### Data shown

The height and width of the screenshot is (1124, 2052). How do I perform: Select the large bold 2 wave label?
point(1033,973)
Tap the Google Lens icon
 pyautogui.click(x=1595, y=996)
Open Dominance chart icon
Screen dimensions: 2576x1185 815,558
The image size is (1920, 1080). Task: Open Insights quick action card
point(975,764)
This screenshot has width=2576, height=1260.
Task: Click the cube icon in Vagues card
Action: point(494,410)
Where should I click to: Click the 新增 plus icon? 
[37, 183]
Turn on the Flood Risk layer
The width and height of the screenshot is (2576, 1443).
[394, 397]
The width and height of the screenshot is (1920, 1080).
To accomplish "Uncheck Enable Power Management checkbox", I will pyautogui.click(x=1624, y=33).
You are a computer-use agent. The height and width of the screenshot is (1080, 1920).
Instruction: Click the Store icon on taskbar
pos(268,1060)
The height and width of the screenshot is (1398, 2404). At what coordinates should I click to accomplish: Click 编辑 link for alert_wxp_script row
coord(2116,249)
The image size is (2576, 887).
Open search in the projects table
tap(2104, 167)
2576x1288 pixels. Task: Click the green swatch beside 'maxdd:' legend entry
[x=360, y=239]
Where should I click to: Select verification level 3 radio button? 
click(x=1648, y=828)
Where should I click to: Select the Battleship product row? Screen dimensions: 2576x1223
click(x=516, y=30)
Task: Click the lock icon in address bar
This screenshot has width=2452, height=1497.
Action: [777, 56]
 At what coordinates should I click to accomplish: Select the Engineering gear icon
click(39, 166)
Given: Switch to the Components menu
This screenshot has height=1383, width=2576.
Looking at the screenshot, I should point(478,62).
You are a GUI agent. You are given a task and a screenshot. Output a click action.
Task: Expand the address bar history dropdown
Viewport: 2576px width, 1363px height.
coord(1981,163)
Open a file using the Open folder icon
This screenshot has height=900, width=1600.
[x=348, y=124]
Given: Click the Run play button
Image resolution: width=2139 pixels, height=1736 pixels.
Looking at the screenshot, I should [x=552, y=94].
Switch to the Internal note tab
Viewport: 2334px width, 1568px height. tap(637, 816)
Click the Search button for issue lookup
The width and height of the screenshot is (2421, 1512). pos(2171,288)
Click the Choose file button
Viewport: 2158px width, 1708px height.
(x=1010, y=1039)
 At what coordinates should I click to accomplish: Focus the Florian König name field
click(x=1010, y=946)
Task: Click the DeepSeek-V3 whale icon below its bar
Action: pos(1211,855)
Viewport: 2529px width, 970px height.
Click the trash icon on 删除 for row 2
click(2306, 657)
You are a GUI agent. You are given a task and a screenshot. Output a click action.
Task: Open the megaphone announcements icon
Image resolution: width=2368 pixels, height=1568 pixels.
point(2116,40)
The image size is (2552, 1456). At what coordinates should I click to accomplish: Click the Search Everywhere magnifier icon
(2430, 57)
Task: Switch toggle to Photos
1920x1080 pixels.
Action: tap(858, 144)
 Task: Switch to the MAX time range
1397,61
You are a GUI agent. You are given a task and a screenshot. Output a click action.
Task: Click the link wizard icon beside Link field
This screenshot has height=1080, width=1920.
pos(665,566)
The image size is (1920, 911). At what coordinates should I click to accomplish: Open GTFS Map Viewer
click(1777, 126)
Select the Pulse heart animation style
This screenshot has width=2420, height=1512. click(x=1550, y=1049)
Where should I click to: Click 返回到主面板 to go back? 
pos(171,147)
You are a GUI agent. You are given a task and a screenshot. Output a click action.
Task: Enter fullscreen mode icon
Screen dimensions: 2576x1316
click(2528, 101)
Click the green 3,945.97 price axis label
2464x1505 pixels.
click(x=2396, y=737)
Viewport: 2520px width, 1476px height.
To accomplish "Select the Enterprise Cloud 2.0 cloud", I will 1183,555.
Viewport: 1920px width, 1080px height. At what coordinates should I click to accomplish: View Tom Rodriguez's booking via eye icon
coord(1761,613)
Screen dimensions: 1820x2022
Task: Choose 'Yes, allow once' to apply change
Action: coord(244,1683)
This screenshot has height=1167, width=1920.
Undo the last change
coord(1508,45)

######

**Work task:**
Where a line contains "Select the Pulse heart animation style", begin there and output each line through the end of the data above, exactly; give no other lines.

**Answer to the problem:**
Select the Pulse heart animation style
This screenshot has width=2420, height=1512. click(x=1550, y=1049)
Where should I click to: Click 返回到主面板 to go back? 
pos(171,147)
You are a GUI agent. You are given a task and a screenshot. Output a click action.
Task: Enter fullscreen mode icon
Screen dimensions: 2576x1316
click(2528, 101)
Click the green 3,945.97 price axis label
2464x1505 pixels.
click(x=2396, y=737)
Viewport: 2520px width, 1476px height.
To accomplish "Select the Enterprise Cloud 2.0 cloud", I will 1183,555.
Viewport: 1920px width, 1080px height. At what coordinates should I click to accomplish: View Tom Rodriguez's booking via eye icon
coord(1761,613)
Screen dimensions: 1820x2022
Task: Choose 'Yes, allow once' to apply change
Action: coord(244,1683)
This screenshot has height=1167, width=1920.
Undo the last change
coord(1508,45)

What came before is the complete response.